3.) Family of Socialist Laws

 The family of Socialist Laws originated in the Union of Soviet Socialist Republics where there
ideas prevailed and a new law has developed since the 1917 Revolution.
 Their administration is the highest legal authority and predominantly decides how the law
should be created.
 Private Law such as personal laws and law of contract has no space and all law has to be in
the nature of ‘Public Law’ which means that all law deals with State matters or public
matters, such as Constitutional law, Administrative law etc.

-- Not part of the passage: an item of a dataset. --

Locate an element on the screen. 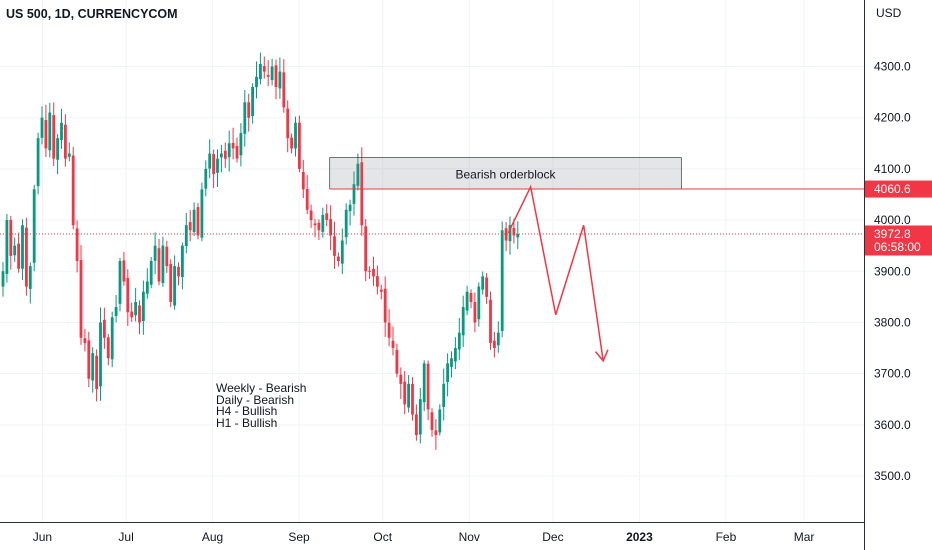 Image resolution: width=932 pixels, height=550 pixels. time-axis: Jun Jul Aug Sep Oct Nov Dec 2023 Feb Mar is located at coordinates (424, 537).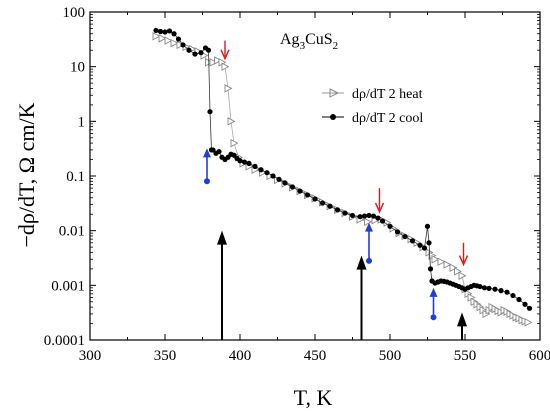 This screenshot has height=413, width=550. What do you see at coordinates (240, 356) in the screenshot?
I see `x-tick-label: 400` at bounding box center [240, 356].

 Socialist laws are revolutionary in nature, the proclaimed ambition of socialist jurists is to
overturn society and create the conditions of a new social order in which the very concepts
of state and law will disappear.
 Economic crisis-> immiseration of proletariats-> revolutionary class consciousness-> capture
of state power-> dictatorship of proletariats-> withering away of the state-> communism
emergence.
 Socialist jurists see the state as an apparatus of class domination it follows that the existence
of the state will come to an end simultaneously with the disappearance of classes, i.e., with
the introduction of a classless society in which all persons enjoyed the same position with
respects to the means of production, individuals were equal and interdependent on each
other because the means of production were free and at the disposal of all.
 Marx divides the society into have’s and have’s not, representing the economic unevenness
of the society. The time law and state were born by the ruling class to strengthen and
perpetuate its domination. It can be defined as these series of social norms which regulate
the dominating relationship of the ruling class to oppressed class, in those areas of this
relationship which cannot be maintained without recourse to the oppression wielded by a
sense of social solidarity which will be a collective action, founded in shared beliefs and
values and in itself the state is the organisation of the ruling class which assures its
continued oppression of the oppressed class for the purpose of safeguarding the interests of
the ruling class.
 Law and state have not existed always, there will be dialectical leap in society, this transition
of society with time added changes which resulted from advances in the means of
production and left intact the characteristics of class based society rooted in private
ownership of the means of production. Whether the transition was from slavery to
feudalism to capitalism, the exploitation of subjugated class has been constant.
 The cycle of exploitation is never ending, society will continue to suffer from a fundamental
defect, those who exploit were once exploited and this vicious cycle of exploitation will
continue as long as the means of production has have’s and have’s not, therefore, means of
production must be made collectively owned.
 Engels used the expression “withering away of the state” to describe the disappearance of
the state. In doing this, he stressed the fact that the disappearance of the state will not be
an instantaneous event but a protracted process.
 In this communist society all forms of coercion will be needless and rule of conduct will be
same as in primitive societies where people were intact because of shared values, customs
and forms of habitual behaviours. The sole focus of these societies will public services such
as health, education, transportation, based on equality and economic and social liberty.
Society will no longer be democratic because it is not subjected to rule of anyone.
 Marxism creates the conditions of true freedom for man by teaching him, in the light of a
scientific theory what he should want.